* EXERCISE AIM:
Below is a listing; retype exactly the lines between the one containing "Given: Click avatar" and the one containing "Screen dimensions: 328x277", inclusive, minus the pictures.

* RECORDS TO PROCESS:
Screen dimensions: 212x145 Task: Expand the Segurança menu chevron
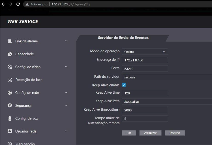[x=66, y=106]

---

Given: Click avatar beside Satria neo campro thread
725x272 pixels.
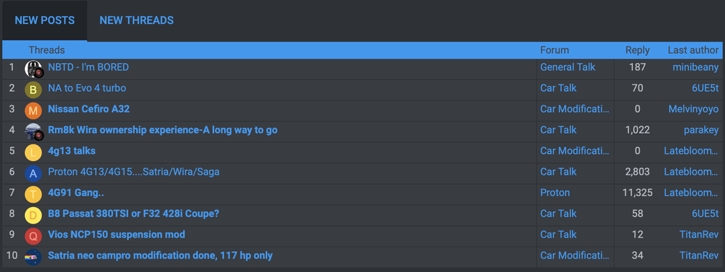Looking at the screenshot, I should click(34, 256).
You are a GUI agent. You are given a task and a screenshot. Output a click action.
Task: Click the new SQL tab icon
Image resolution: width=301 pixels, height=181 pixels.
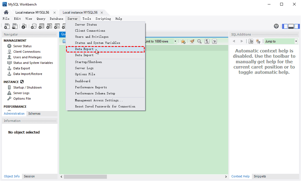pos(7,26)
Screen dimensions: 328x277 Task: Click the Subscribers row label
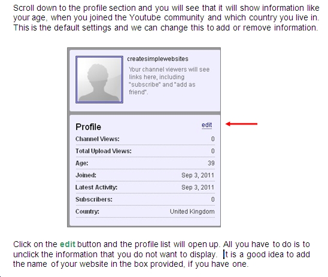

* SOLUTION TO THE EXERCISE:
Given: Click avatar beside Satria neo campro thread
725x272 pixels.
Looking at the screenshot, I should click(34, 256).
You are a GUI agent. You are given a task and a screenshot. Output a click action.
Task: Click the new SQL tab icon
Image resolution: width=301 pixels, height=181 pixels.
pos(7,26)
Screen dimensions: 328x277 Task: Click the Subscribers row label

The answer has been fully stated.